## Source text
•••

CSV Writer finished but still writing to file. Parallel chunks corrupting data

mwiegand · September 20, 2024, 9:24am

Hi,

I am raising this as a bug as I’ve gone to extreme length bullet proofing the approach. By analyzing the results I see strong indications that the CSV Writer is still writing the data to the file but workflow execution already continues.

Let me explain the workflow:

Goal: Parallel process data but write into the same file to prevent individual chunks processing the same data (i.e. newly identified URLs during a scrape).

Approach:

Create Chunks and process data
Wait until all chunks placed their lock file
Identify write order based on lock file creation date&time stamp
Loop until all lock files coming before that of the current chunk got deleted
Write results to CSV
Delete lock file of current chunk
Reiterate

Both tables, that of the loop end and CSV Reader, at the end should match. However, the CSV Reader clearly shows a different structure.

RowID	Row Index	chunk_index	Chunk Count	Column3
Row146825	Row Index 9335	chunk_index 14	Chunk Count 15	?
Row146824	Row Index 8825	chunk_indeRow Index 9334	chunk_index 14	Chunk Count 15

Even by introducing a delay of two seconds to let the CSV writer finish, the issue occurs.

Assessing the data it seems that data is written more likely at overlapping chunks.

Here is the workflow I am working on:

Best
Mike

mwiegand · September 20, 2024, 12:15pm

Further digging into the data, by introducing a conditional breakpoint if the schema changes, it seems the data is written in chunks of about 115 rows (30464 to 30579).

RowID	Row Index	chunk_index	Chunk Count	Row Count	Column4	Column5	Column6
Row30462	Row Index 462	chunk_index 0	Chunk Count 4	Row Count: 463/2500	?	?	?
Row30463	Row Index 463	chunk_index 0	Chunk Count 4	Row Count: 464/2500	?	?	?
Row30464	Row Index 464	chunk_index 0	“Chunk Cou"Row Index 2500”	chunk_index 1	Chunk Count 4	Row Count: 1/2500	?
Row30465	Row Index 2501	chunk_index 1	Chunk Count 4	Row Count: 2/2500	?	?	?
Row30466	Row Index 2502	chunk_index 1	Chunk Count 4	Row Count: 3/2500	?	?	?

RowID	Row Index	chunk_index	Chunk Count	Row Count	Column4	Column5	Column6
Row30578	Row Index 2614	chunk_index 1	Chunk Count 4	Row Count: 115/2500	?	?	?
Row30579	Row Index 2615	chnt 4	Row Count: 465/2500	?	?	?	?
Row30580	Row Index 465	chunk_index 0	Chunk Count 4	Row Count: 466/2500	?	?	?

And another occasion with the exact same row distance 30694 to 30808 but this time being 114 rows.

RowID	Row Index	chunk_index	Chunk Count	Row Count	Column4	Column5	Column6
Row30692	Row Index 577	chunk_index 0	Chunk Count 4	Row Count: 578/2500	?	?	?
Row30693	Row Index 578	chunk_index 0	Chunk Count 4	Row Count: 579/2500	?	?	?
Row30694	Row Index 579	chunk_index 0	Chunk Count 4	“Row Count: 580/2500"unk_index 1”	Chunk Count 4	Row Count: 116/2500	?
Row30695	Row Index 2616	chunk_index 1	Chunk Count 4	Row Count: 117/2500	?	?	?

RowID	Row Index	chunk_index	Chunk Count	Row Count	Column4	Column5	Column6
Row30807	Row Index 2728	chunk_index 1	Chunk Count 4	Row Count: 229/2500	?	?	?

•••

## Tasks to perform
A: According to the CSV Writer thread, why does the workflow process data in parallel but write it all into the same file?
B: Go on with the forum thread about the CSV Writer corrupting data from parallel chunks, picking up after its final line.

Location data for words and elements
•••

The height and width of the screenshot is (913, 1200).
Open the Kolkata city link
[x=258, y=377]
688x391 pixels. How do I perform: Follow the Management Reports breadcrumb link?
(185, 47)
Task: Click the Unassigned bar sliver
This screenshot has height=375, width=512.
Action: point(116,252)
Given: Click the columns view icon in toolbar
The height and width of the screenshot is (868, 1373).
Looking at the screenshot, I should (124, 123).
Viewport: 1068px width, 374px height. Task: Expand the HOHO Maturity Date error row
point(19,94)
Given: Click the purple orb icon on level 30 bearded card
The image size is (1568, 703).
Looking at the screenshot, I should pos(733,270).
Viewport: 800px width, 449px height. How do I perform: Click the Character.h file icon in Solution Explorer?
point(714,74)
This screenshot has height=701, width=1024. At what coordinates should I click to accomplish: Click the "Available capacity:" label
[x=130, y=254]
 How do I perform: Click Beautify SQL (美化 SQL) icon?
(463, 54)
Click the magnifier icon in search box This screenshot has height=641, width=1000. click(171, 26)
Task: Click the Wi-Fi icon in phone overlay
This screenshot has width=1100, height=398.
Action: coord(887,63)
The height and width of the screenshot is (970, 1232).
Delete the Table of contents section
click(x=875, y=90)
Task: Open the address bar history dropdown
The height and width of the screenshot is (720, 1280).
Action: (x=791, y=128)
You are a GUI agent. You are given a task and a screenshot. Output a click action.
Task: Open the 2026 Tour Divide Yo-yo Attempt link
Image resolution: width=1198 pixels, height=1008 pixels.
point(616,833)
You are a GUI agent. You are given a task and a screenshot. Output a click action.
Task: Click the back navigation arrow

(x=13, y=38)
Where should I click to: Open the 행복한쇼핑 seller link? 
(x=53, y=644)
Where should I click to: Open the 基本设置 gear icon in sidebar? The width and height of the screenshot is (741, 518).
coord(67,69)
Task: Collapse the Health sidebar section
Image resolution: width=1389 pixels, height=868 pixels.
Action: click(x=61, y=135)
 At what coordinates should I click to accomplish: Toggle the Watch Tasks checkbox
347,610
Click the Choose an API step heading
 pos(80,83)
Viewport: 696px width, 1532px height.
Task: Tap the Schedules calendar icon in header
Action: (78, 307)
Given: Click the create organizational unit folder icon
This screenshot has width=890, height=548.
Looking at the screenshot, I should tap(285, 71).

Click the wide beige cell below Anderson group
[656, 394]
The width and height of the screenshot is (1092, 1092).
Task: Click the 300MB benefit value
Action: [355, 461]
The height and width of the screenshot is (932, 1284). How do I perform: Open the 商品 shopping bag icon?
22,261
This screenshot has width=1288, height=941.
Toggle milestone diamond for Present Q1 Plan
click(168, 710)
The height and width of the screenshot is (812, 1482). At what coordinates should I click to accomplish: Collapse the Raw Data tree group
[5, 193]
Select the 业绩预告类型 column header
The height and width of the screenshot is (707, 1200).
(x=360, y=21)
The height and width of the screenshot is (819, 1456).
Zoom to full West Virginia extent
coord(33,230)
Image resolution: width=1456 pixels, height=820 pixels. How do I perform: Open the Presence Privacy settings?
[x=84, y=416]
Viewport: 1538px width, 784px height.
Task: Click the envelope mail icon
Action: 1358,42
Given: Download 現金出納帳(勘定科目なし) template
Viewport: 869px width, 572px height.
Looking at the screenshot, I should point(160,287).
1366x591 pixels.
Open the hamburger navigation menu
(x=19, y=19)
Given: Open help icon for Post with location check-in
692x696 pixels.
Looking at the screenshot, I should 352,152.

•••

## Answer set
A: All chunks write into one file so that individual chunks don't process the same data, such as URLs newly identified during a scrape.

B:
Row30808	"Row “Row Index 580”	chunk_index 0	Chunk Count 4	Row Count: 581/2500	?	?	?
Row30809	Row Index 581	chunk_index 0	Chunk Count 4	Row Count: 582/2500	?	?	?

mlauber71 · September 20, 2024, 12:52pm

@mwiegand to be honest writing from parallel processes into the same local file is always a risk and will most likely result in failures (and this is most likely not a KNIME specific ‘bug’ but the way it is). From my perspective the best way to deal with this is to create unique file names in loop and chunk and write to individual parquet files (could also be CSV or Excel) and then import them back into a single file.

Parquet as a big data format is perfectly fine with dealing with several individual files and then treat them as one:

I think the system with loops etc will have no problem handling the files as individual files

Maybe you give it a try. I will expand the workflow over time. The other thing which could work would be to collect the results in a database like H2 or SQLite which might be able to deal with parallel accesses.

mwiegand · September 20, 2024, 1:03pm

Hi @mlauber71,

yes, I have a similar approach in place but for the given scenario, it is necessary that all chunks share some sort of memory. The real life scenario is to scrape a website in parallel chunks.

Imagine you fed a list of 10k URLs to a scraping workflow. Newly discovered URLs are added to each batch. But since you divide the URLs in the first place, you end up scraping everything X-times based on the chunk count.

This might not even be a problem of parallel writing. If you write a file of large size, the write node then finish and the next iteration starts, this might very well result in the same situation … a corrupt file.

Best
Mike

mlauber71 · September 20, 2024, 1:15pm

@mwiegand what you could try is use a H2 in memory database as an intermediate storage and access this storage to check if a newly find URL has already been processed. This might not be 100% reliable but it will reduce the number of duplicates

mlauber71 · September 20, 2024, 1:40pm

@mwiegand I inserted a test case in the workflow where for each chunk I will deliberately pull in some random additional rows (some of which might already have been processed. Before storing the data into the parquet file I pull the list of IDs (rank as a long format) from the H2 database and exclude the ones that have already been done.

This is not 100% perfect because within one chunk a row might already be in the works while it is also been processed in the new one. So out of 100 rows I will have 104 in the end producing some duplicates. But most duplicates will have been avoided.

Currently I store everything in the H2 and pull out only the rank. In order to speed things up you could work with a H2 database in memory that will just process the IDs.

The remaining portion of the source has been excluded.